» GIVEN TEXT:
And of course, it’s more than mere potential: There are dozens of video artists around the world making art right now that will stand the test of time. And in the meantime (after all, who cares about the test of time?) it will play havoc with your dreams.

Two such artists, Nathalie Djurberg, from Sweden, and Hans Op de Beeck, from Belgium, have video works on display this spring in Boston — Djurberg at the Institute of Contemporary Art, Op de Beeck at MIT’s List Visual Art Center.

Conventional cinema is a collaborative medium. Video art, when it’s good, tends to be no different — although, unless you are Matthew Barney, the scope of the operation tends to be much smaller. Djurberg and Op de Beeck work on a fairly modest scale, but they have both teamed up with composers, who give their mesmerizing images added power.

Op de Beeck’s “Staging Silence (2)” is a fabulously elegant, 20-minute film in which the camera never moves but everything in front of it is constantly changing. On show through April 6, it has a moody, minimal soundtrack, replete with sounds from nature, composed specifically for the film by Robin Rimbaud, a UK-based musician who goes by the moniker Scanner.

However fantastical or far-fetched their subject matter, most movies at least take care to construct an alternative reality that’s internally coherent. In “Staging Silence (2),” Op de Beeck ignores this principle. In fact, with nonchalant aplomb, he repeatedly flouts it.

The film, in black-and-white, begins with a mandarin on a table, and two sets of hands which enter the picture from left and from right. Both are peeling their own mandarins.

And so immediately we have the film’s premise: on the one hand, something existing by itself, inviolate and unquestioned; on the other, something being interfered with, changed to conform to our own purposes and appetites, peeled.

Henceforth, those anonymous hands appear again and again all through the film, constantly altering the table with straightforward but stunningly effective sleights of hand, adding and taking away model trees, upturned plastic bottles, stretched-out plastic wrap, a bonsai tree, and cotton-ball clouds to make the table before us appear now like a winter landscape, now like a corporate office, now like a swamp, and now like a fairground.

Even as we see how these illusions are achieved, they seem — with the help of constant adjustments in lighting and sound — remarkably credible. There is a magical quality to the resulting footage that — for kids and adults alike — is enchanting.

The complex pleasure of submitting to belief, even as we know we are looking at an artificial construction, is at the very heart of art — both the impulse to make it and the urge to look at it. In many great works by Rembrandt, Matisse, and Velazquez, for instance, you can feel the dress-up box and the table of props just out of the frame.

» SUPPLIED DATA:

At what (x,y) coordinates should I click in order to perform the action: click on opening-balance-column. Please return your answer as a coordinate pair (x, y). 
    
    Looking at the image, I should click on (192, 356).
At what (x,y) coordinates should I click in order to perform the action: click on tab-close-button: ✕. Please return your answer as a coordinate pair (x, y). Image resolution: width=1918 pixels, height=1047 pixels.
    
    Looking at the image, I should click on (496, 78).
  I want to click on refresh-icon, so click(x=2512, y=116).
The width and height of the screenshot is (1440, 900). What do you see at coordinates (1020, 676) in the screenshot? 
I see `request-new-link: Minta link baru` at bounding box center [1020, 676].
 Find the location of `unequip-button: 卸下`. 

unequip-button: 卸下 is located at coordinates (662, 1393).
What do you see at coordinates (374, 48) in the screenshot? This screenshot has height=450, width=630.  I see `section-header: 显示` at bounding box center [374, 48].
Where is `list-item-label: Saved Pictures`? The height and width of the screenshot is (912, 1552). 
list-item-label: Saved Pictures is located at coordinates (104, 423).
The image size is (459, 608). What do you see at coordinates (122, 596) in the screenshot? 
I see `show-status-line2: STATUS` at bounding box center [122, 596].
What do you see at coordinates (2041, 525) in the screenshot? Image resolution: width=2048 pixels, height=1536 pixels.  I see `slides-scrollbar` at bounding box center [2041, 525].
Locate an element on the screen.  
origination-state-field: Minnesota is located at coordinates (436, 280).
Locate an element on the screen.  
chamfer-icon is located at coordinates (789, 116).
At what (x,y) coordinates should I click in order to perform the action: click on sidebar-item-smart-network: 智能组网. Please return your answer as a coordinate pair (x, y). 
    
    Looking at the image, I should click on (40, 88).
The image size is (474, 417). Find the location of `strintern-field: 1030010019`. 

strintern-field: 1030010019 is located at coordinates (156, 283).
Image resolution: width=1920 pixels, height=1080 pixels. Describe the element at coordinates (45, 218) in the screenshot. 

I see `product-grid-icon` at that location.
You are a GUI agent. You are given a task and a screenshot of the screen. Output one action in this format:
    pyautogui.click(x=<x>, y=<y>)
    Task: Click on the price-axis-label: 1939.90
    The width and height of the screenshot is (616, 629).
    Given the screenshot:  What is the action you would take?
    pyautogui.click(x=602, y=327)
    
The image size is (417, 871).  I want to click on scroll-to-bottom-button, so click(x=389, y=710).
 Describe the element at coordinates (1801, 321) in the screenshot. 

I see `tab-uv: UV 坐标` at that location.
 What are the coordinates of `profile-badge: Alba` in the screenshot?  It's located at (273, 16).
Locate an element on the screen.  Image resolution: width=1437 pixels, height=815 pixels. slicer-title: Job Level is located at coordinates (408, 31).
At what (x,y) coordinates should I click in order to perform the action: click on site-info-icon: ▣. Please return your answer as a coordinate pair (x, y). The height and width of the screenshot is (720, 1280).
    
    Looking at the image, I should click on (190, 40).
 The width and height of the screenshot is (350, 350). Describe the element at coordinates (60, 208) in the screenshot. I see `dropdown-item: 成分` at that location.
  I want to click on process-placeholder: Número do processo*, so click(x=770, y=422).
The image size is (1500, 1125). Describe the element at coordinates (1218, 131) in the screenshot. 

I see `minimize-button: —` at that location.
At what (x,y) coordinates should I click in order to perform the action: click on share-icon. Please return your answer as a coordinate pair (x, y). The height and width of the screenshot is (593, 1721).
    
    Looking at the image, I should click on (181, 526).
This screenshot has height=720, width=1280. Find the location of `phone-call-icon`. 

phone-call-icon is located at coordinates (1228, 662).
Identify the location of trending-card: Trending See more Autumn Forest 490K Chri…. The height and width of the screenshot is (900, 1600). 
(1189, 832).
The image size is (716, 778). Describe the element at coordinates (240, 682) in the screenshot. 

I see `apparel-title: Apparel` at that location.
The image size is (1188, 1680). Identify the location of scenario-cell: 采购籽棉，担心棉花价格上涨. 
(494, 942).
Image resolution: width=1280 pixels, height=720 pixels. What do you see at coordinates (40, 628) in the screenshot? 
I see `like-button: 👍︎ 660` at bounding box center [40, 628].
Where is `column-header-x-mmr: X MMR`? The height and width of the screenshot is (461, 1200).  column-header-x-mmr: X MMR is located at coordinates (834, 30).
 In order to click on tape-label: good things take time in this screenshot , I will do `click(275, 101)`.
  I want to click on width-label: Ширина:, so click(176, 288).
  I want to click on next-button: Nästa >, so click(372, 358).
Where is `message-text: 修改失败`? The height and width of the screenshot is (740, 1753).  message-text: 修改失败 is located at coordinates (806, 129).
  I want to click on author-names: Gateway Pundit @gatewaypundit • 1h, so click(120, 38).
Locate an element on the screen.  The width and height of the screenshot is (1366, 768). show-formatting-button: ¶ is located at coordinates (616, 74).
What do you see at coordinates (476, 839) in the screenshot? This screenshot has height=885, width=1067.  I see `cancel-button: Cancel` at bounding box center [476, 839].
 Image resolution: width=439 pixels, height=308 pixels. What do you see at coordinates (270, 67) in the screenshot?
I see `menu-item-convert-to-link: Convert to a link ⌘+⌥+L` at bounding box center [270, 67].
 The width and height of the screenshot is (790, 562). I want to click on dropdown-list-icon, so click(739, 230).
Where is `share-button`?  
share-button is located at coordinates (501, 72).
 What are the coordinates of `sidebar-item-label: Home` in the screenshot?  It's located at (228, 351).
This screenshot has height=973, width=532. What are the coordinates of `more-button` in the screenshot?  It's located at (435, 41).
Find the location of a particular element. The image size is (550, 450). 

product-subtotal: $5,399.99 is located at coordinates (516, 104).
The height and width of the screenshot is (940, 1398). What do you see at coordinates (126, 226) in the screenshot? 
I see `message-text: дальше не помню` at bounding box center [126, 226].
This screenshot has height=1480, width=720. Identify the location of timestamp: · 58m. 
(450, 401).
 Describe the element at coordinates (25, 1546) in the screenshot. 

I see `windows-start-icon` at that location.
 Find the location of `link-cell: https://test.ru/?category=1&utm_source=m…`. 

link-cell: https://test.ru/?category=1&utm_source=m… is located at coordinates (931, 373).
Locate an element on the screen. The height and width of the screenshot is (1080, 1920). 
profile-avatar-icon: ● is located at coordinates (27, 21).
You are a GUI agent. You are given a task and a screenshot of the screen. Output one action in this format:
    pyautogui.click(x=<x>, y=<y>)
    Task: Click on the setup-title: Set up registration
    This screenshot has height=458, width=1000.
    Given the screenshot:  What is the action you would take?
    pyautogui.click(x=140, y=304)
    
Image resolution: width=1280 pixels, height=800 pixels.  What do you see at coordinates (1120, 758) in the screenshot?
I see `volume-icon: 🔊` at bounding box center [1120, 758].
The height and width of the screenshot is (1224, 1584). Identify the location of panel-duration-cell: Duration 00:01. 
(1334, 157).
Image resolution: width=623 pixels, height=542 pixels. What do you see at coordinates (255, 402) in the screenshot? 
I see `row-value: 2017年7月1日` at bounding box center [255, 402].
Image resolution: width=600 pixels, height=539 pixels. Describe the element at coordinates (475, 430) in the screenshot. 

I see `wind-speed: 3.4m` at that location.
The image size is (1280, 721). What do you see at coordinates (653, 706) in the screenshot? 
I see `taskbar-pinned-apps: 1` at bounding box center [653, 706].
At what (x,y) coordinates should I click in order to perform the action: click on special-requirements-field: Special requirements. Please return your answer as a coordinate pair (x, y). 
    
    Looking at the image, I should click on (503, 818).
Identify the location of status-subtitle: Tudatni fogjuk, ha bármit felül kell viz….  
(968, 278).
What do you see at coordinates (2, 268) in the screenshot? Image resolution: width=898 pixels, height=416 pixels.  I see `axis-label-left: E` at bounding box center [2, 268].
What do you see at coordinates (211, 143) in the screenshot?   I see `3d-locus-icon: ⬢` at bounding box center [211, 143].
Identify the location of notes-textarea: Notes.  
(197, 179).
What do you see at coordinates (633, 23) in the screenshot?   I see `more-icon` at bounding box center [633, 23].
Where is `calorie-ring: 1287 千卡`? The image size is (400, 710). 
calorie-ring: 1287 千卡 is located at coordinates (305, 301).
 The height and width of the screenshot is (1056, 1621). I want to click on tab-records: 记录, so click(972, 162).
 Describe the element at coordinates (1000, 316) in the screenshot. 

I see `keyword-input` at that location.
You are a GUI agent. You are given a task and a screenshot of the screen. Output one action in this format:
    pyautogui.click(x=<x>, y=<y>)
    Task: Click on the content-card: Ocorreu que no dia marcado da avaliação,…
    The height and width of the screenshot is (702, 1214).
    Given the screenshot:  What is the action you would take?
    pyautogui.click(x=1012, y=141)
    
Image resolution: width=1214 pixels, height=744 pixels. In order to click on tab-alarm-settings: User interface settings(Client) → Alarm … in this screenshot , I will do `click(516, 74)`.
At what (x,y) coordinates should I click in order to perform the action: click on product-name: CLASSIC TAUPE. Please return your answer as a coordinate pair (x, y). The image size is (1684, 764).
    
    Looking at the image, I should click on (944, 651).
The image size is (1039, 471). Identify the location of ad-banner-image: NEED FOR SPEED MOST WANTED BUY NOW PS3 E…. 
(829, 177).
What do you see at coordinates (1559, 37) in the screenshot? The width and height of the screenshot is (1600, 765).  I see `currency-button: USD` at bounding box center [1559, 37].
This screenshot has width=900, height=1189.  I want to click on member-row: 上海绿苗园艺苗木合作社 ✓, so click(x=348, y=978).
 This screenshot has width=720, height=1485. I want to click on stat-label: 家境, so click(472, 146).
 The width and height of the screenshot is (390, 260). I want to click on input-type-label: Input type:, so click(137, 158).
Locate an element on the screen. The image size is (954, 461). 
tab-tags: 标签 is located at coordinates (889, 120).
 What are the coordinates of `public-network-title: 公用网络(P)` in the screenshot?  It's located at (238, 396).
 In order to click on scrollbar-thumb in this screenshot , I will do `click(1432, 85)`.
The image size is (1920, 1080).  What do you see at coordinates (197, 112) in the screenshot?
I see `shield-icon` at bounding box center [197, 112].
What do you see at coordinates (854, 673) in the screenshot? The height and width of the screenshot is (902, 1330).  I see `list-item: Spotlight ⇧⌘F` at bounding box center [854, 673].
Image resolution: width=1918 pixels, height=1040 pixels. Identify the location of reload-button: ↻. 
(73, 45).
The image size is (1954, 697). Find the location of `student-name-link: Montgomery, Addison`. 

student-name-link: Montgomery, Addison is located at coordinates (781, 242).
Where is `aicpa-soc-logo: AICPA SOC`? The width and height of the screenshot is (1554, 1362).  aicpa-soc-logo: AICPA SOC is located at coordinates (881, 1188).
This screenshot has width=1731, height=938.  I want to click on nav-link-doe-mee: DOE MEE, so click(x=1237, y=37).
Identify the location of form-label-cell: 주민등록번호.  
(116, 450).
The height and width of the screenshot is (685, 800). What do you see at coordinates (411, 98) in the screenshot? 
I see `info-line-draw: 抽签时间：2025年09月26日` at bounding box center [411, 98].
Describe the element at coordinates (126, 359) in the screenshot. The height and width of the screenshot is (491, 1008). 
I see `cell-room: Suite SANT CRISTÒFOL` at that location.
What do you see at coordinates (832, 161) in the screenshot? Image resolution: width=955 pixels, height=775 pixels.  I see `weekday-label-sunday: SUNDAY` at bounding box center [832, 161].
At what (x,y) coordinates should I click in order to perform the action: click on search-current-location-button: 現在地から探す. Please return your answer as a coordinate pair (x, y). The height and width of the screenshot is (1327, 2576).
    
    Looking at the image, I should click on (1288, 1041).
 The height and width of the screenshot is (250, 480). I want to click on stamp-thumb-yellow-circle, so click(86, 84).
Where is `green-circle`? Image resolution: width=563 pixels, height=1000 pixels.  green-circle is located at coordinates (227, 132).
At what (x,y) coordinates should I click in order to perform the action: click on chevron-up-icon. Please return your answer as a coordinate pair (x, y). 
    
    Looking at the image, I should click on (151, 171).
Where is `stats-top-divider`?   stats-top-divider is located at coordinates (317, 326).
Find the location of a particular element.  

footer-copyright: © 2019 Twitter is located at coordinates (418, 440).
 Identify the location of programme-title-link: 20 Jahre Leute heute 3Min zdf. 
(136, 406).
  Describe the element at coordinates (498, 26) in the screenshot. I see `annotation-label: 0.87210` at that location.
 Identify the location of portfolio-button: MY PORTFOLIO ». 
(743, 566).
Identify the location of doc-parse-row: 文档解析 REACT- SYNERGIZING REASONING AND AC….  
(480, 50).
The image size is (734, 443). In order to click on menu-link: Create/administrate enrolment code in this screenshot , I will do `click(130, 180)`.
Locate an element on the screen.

» WORK ORDER A: Reproduce the part of the video art review from "And so immediately" up to and including "and appetites, peeled.".
» WORK ORDER B:
Answer these questions using the video art review:
(i) At which Boston venue is Nathalie Djurberg's work on display?
(ii) How long is the film "Staging Silence (2)"?
(iii) What name does Robin Rimbaud go by as a musician?
» WORK ORDER C: Extend the video art review past its final sentence.

» WRITTEN REPLY A:
And so immediately we have the film’s premise: on the one hand, something existing by itself, inviolate and unquestioned; on the other, something being interfered with, changed to conform to our own purposes and appetites, peeled.

» WRITTEN REPLY B:
(i) The Institute of Contemporary Art
(ii) 20 minutes
(iii) Scanner

» WRITTEN REPLY C:
It’s the same in “Staging Silence (2)” — except that, in effect, Op de Beeck keeps the props and the frame itself in view. And still we believe.

But Op de Beeck, whose work shares much both in theme and method with the great German artist Thomas Demand, is interested in more than just the age-old dynamic of the “suspension of disbelief.” He is interested in something sharper, more contemporary, more critical. His work takes aim, I think, at the essential flimsiness of our lives today.

It is about the ways in which the distances between things are constantly collapsing. Not just literal distances, which have been rendered anodyne by the speed of modern travel, but more crucially, the mental distances between the real and the virtual.

As one looks at “Staging Silence (2),” its constantly shifting levels of reality come to feel almost like wild fluctuations in temperature, from the heat and humidity of belief to the brisk chill of skepticism, and back again, in a dizzying loop. Over the film’s 20 minutes, the wild ride never ceases to fascinate, but it becomes spiritually wearying.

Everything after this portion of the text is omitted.